## Problem to work on
Turn the part of the listing from the line containing "You are a computer-use agent." through the line containing "click(189, 23)" into a numbered list, omitting any blank lines. Leave the pictures out.

## Exercise inputs
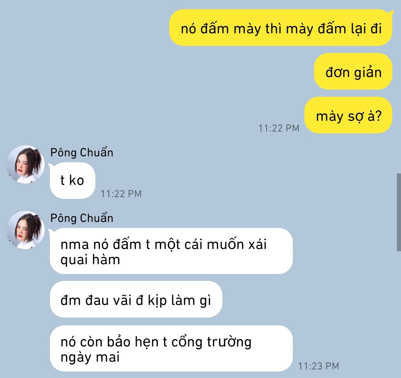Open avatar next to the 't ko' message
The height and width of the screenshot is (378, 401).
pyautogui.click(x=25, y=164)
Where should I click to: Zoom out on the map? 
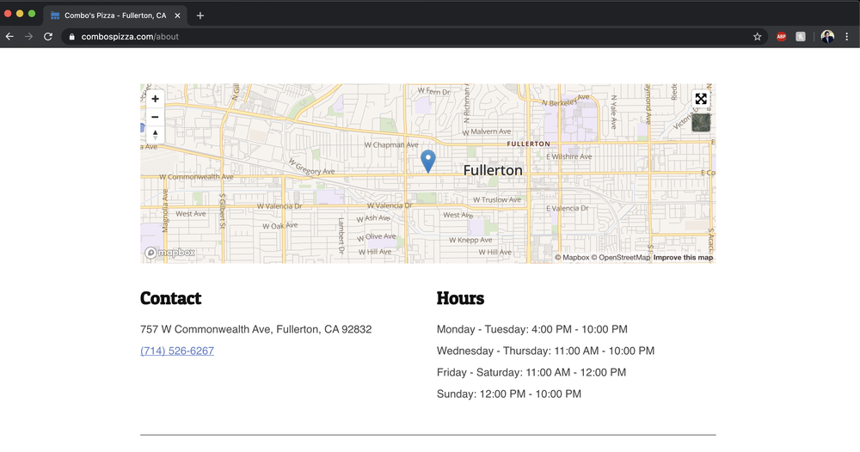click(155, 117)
==
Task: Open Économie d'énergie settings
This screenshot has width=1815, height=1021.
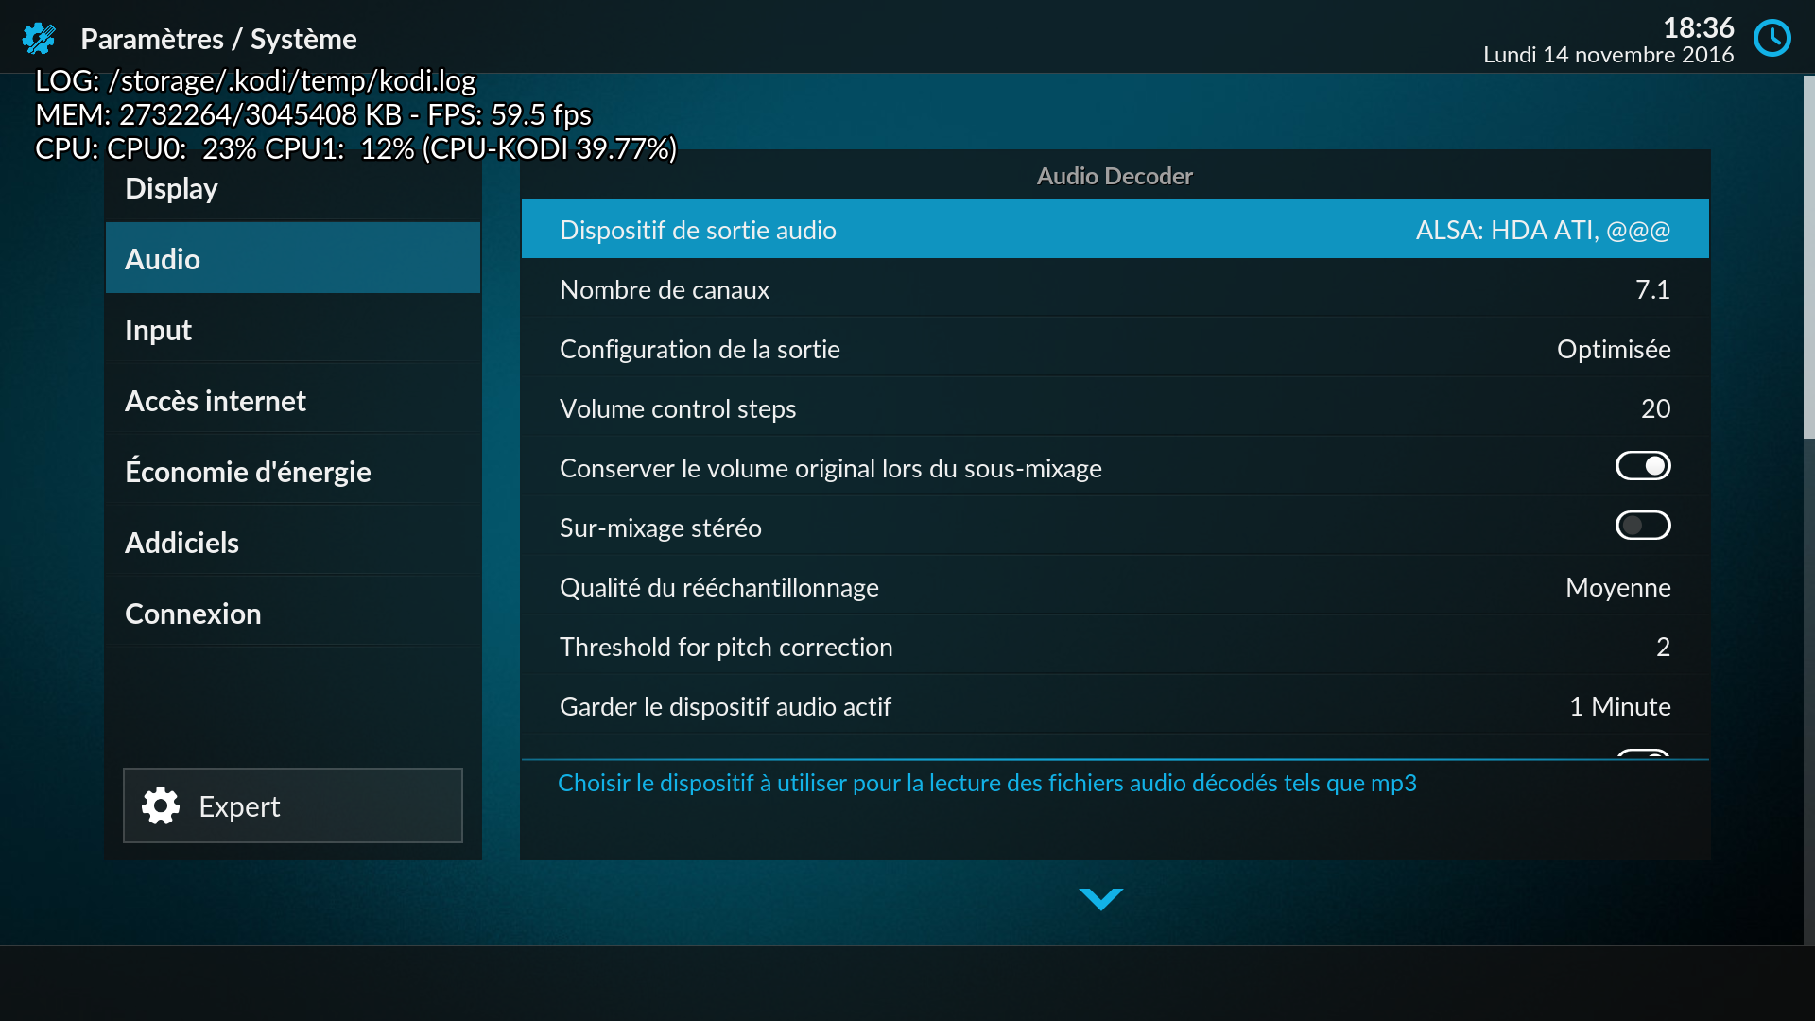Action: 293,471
---
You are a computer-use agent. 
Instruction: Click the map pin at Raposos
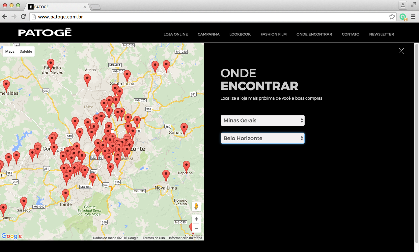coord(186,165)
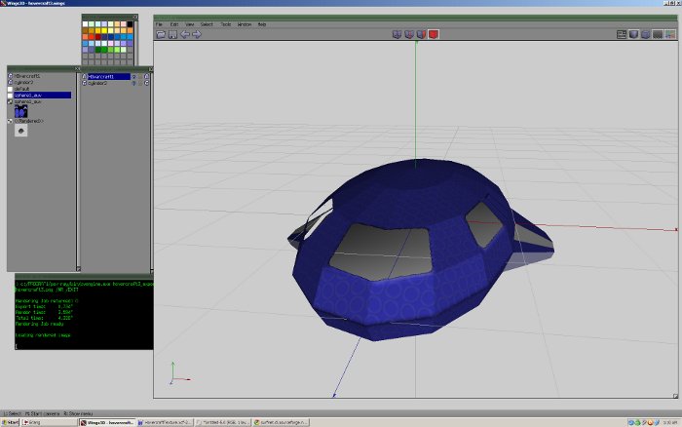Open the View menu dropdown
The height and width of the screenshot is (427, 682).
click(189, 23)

## Solution
1. You are a computer-use agent. 
2. Instruction: Click the map pin at Raposos
3. coord(186,165)
4. Open the View menu dropdown
5. The height and width of the screenshot is (427, 682).
6. click(189, 23)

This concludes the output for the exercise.